--- Task details ---
Please copy the lines starting with the one containing "Go to the next preset arrow" and ending with the one containing "Image resolution: width=508", including both. Leave out the pictures.

--- Data ---
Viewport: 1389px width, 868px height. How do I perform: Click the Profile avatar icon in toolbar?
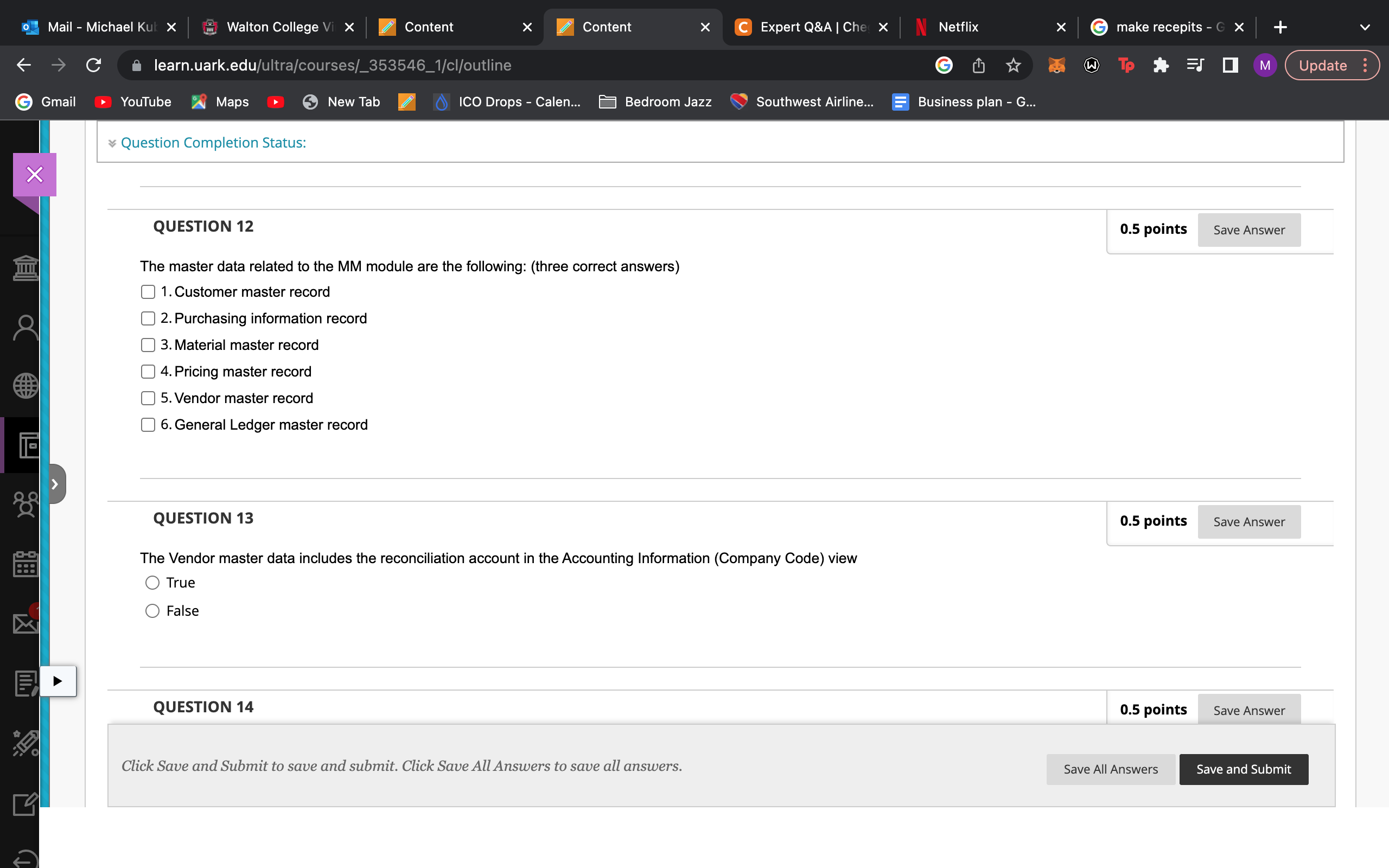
--
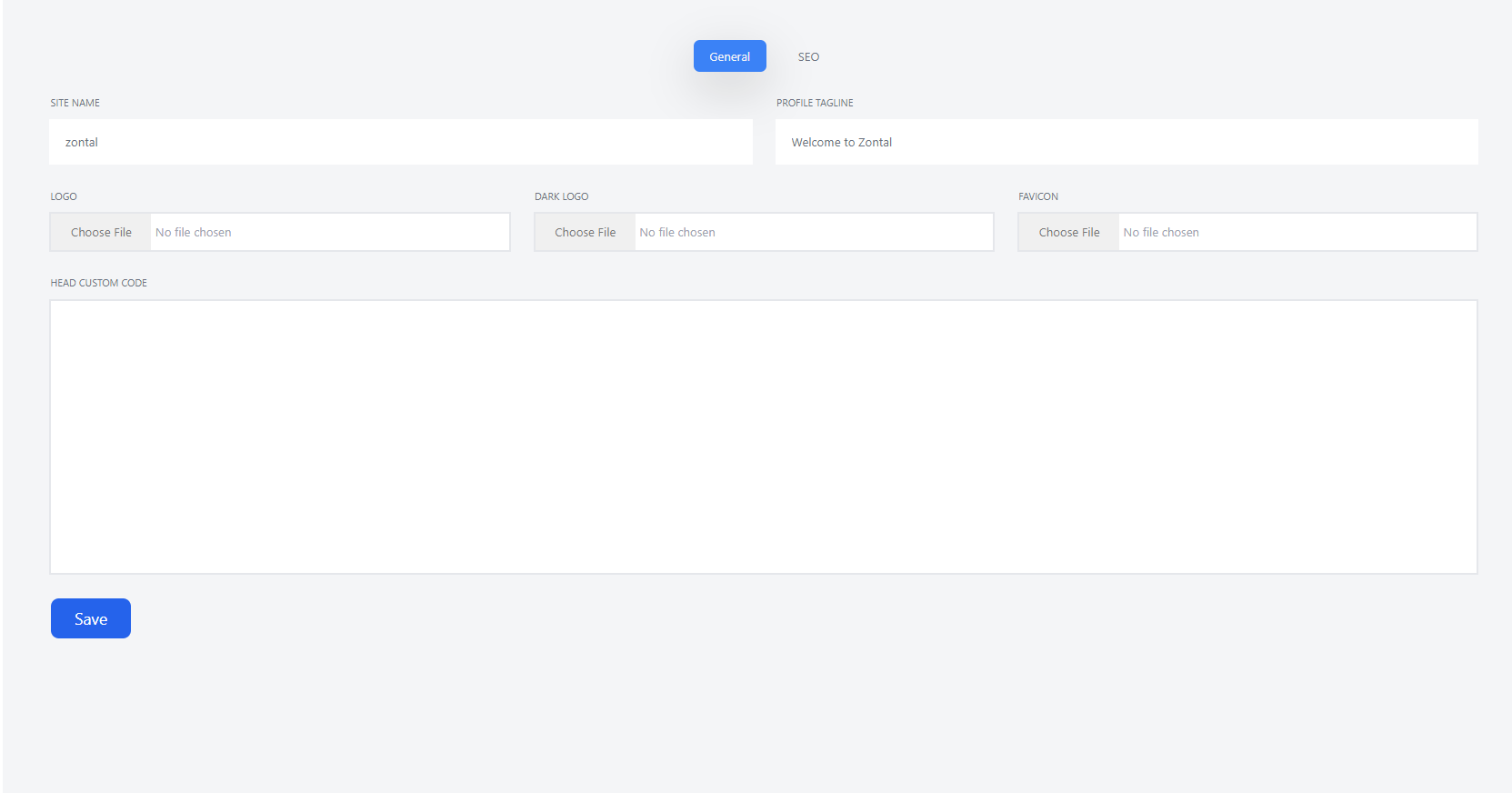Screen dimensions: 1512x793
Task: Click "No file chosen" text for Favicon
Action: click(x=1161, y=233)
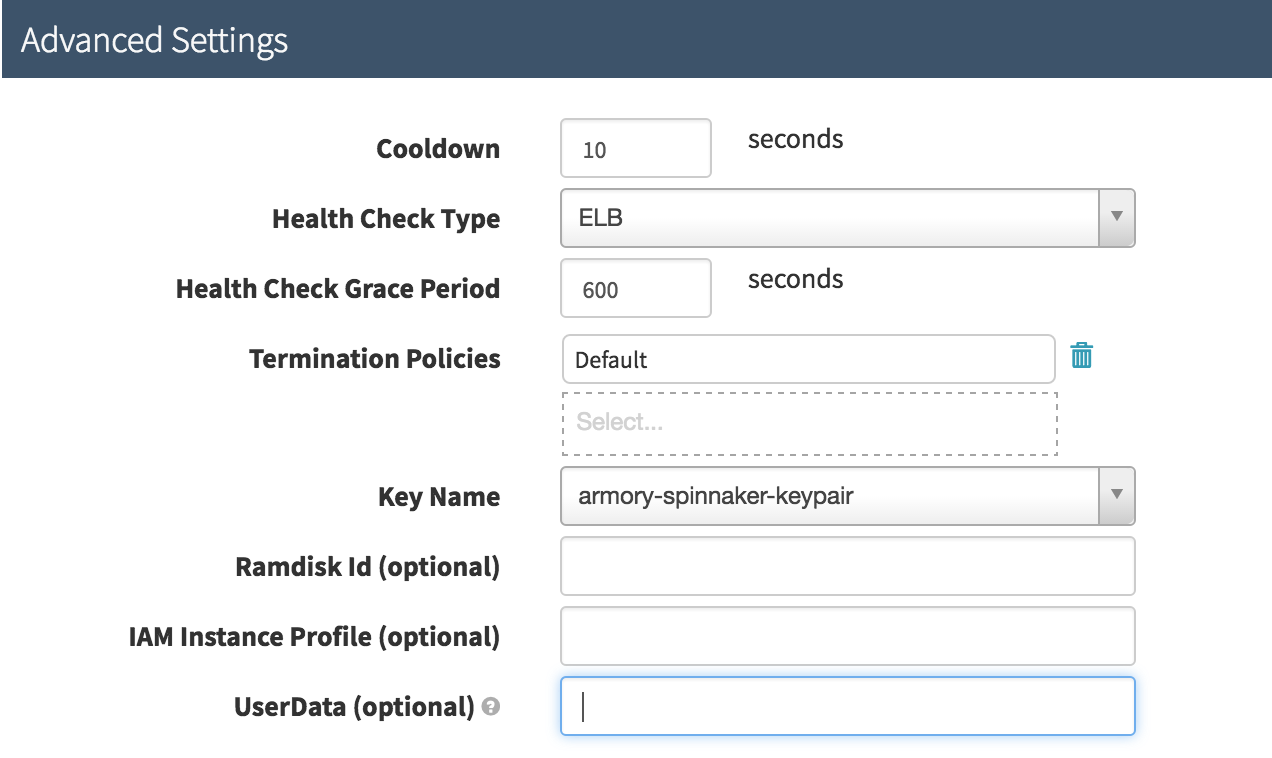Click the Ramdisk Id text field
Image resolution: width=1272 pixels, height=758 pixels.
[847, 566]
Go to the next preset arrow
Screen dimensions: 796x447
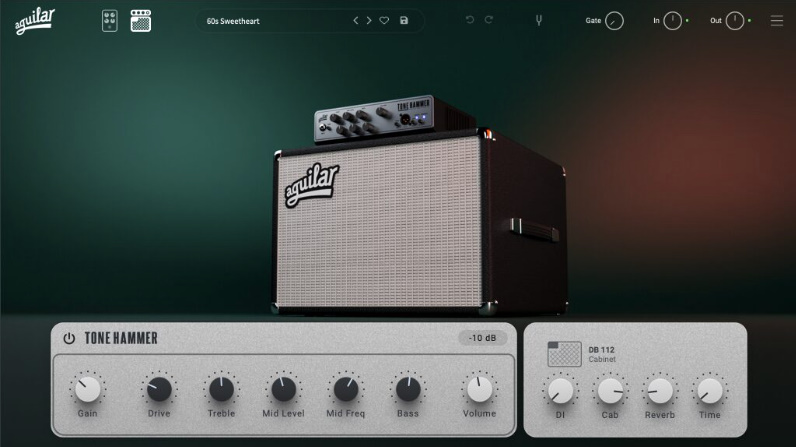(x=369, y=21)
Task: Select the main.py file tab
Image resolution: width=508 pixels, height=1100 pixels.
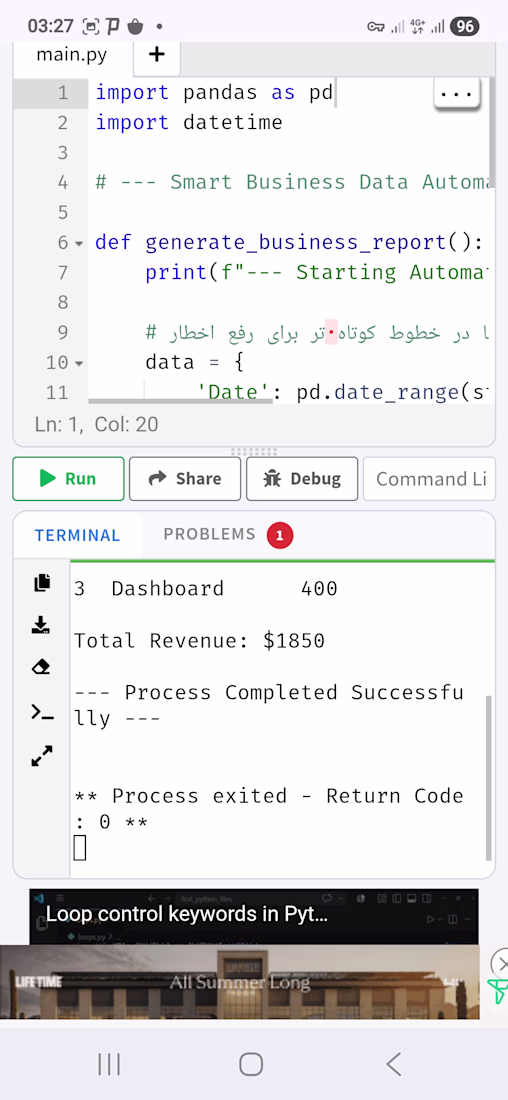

--- Correct response ---
Go to the next preset arrow
Screen dimensions: 796x447
(x=369, y=21)
Task: Select the main.py file tab
Image resolution: width=508 pixels, height=1100 pixels.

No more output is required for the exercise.